Anticancer effects of bishydroxycoumarin are mediated through apoptosis induction, cell migration inhibition and cell cycle arrest in human glioma cells.

To evaluate the cytotoxic and apoptotic effects of bishydroxycoumarin (BHC) against human glioma cells and to study their mode of action.Three cells were used in the experiments. MTT and LDH assays were used to assess the cytotoxic effects of BHC while an in vitro wound healing assay was used to study the effect of BHC on cell migration. Fluorescence microscopy and annexin V-FITC assay were used to study the cellular morphology and apoptotic effects while flow cytometry in combination with propidium iodide (PI) were used to study cell cycle arrest induced by BHC.BHC induced substantial and dose-dependent cytotoxic effects against all three cell lines with U87MG cell line being most susceptible.
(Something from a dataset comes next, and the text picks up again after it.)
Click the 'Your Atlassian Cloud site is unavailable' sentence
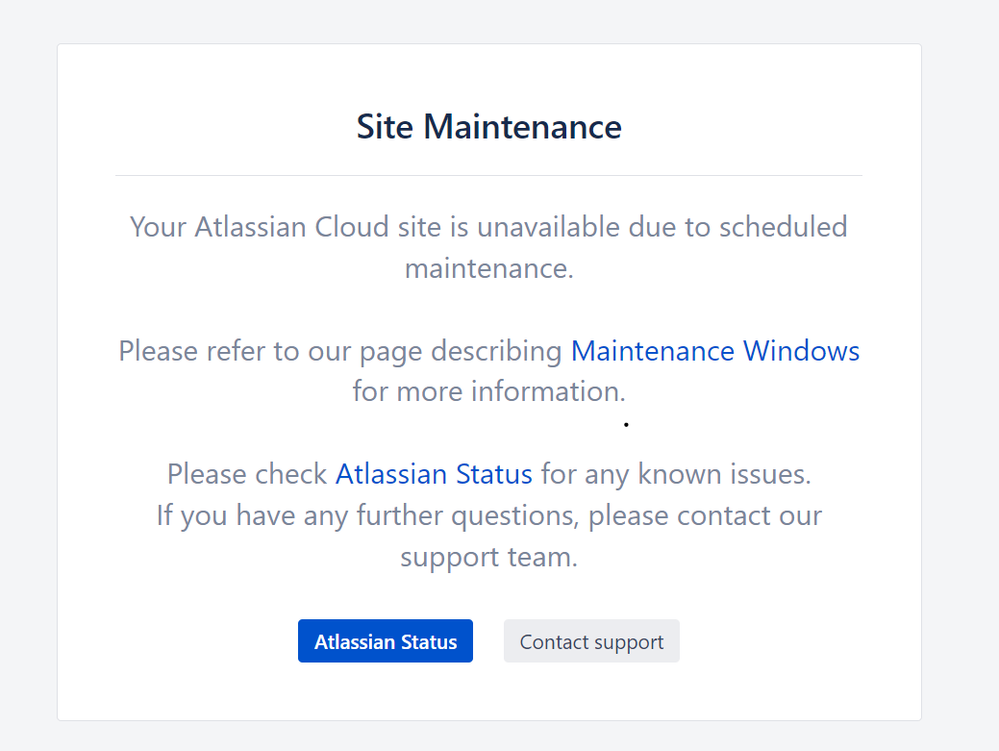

BHC also inhibited cell migration and induced characteristic morphological changes including chromatin condensation, nuclear shrinkage which increased with increasing dose of BHC. The apoptotic cell population (both early and late apoptotic cells) increased with increasing dose of BHC which also induced substantial G0/G1 cell cycle growth arrest in U87MG cells.This study provides help to elucidate the translational potential of the in vitro results to be used for further in vivo studies on human glioma using animal or human subjects. The mechanistic pathway studied in this report could be helpful in explaining the mode of action of these classes of natural products.